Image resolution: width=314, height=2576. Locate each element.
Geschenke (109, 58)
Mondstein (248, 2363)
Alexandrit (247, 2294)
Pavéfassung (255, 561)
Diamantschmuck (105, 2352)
--
* WORK TASK: Where the line containing "Mondstein (248, 2363)" appears in the data above, begin there and reproduce every line to the end exactly; include nothing else.

* RESPONSE AREA:
Mondstein (248, 2363)
Alexandrit (247, 2294)
Pavéfassung (255, 561)
Diamantschmuck (105, 2352)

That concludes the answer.